Change of insight

Frank · Apr 8, 2007

Isn't it interesting, that after the FX/R300 debacle, both companies have more or less embraced the technical modus operandi of the other?

R300 showed us that a single quad pipeline (that held more or less texture units and shaders) was inefficient, by introducing multiple, independent ALUs. nVidia has embraced that idea wholeheratedly, and even gone as far as breaking the vector units and quads down into individual, scalar ALUs. While ATi/AMD seems to have gone in the opposite direction: multiple, strict quad and vector pipelines, (albeit unified).

PeterAce · Apr 8, 2007

In the same vein....

It's the number of schedulers/sequencers/arbiters (and their relative cost in die size) that will be interesting to compare on G80 vs R600.

stepz · Apr 9, 2007

The AMD/ATI and NVidia approaches are not all that different. NVidia is not using individual scalar ALU's, despite what their marketing department is trying to spin. Both companies are using the same basic SIMD vector units (although of different width and count). Main difference being how are shader threads combined into the vectors and scheduling capability.

silent_guy · Apr 9, 2007

stepz said:
The AMD/ATI and NVidia approaches are not all that different. NVidia is not using individual scalar ALU's, despite what their marketing department is trying to spin. Both companies are using the same basic SIMD vector units (although of different width and count). Main difference being how are shader threads combined into the vectors and scheduling capability.

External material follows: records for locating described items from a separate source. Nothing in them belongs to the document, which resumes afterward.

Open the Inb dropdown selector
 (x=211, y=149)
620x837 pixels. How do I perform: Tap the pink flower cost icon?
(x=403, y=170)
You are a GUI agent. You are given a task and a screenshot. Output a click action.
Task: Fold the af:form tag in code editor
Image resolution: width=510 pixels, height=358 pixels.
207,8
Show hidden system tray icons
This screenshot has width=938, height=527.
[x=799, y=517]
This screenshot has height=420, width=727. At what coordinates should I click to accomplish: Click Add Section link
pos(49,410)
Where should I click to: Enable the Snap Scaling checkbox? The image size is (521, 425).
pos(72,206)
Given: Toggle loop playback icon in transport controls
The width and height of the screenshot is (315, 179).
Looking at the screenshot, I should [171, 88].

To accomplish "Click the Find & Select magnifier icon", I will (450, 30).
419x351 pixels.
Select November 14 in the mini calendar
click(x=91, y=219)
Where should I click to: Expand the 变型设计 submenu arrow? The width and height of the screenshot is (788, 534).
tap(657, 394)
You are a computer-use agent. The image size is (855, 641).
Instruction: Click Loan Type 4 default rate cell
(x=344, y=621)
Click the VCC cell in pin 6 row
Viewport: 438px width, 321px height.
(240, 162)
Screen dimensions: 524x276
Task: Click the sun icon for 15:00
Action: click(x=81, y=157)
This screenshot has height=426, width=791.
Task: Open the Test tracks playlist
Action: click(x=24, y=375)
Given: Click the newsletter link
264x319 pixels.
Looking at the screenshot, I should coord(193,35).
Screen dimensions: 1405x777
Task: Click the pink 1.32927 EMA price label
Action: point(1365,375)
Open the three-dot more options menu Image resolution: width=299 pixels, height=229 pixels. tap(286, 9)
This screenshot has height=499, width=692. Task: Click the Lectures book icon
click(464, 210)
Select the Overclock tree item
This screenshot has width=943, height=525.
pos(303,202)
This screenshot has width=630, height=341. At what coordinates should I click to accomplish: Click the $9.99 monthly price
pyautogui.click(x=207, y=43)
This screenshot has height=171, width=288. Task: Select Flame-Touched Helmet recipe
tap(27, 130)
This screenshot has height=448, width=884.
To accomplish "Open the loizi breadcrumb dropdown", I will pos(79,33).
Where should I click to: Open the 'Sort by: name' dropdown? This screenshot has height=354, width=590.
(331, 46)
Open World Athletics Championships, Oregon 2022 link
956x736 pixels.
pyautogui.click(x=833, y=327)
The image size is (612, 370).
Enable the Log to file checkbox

If one implementation has a vector ALU and 1 program counter/thread for 4 ALU's, while the other does vector arithmetic by doing 3 or 4 MAD's sequentially and has 1 program counter for 1 ALU, I see no reason why the latter can't reasonably be called scalar. Marketing or no marketing...

trinibwoy · Apr 9, 2007

stepz said:
Main difference being how are shader threads combined into the vectors and scheduling capability.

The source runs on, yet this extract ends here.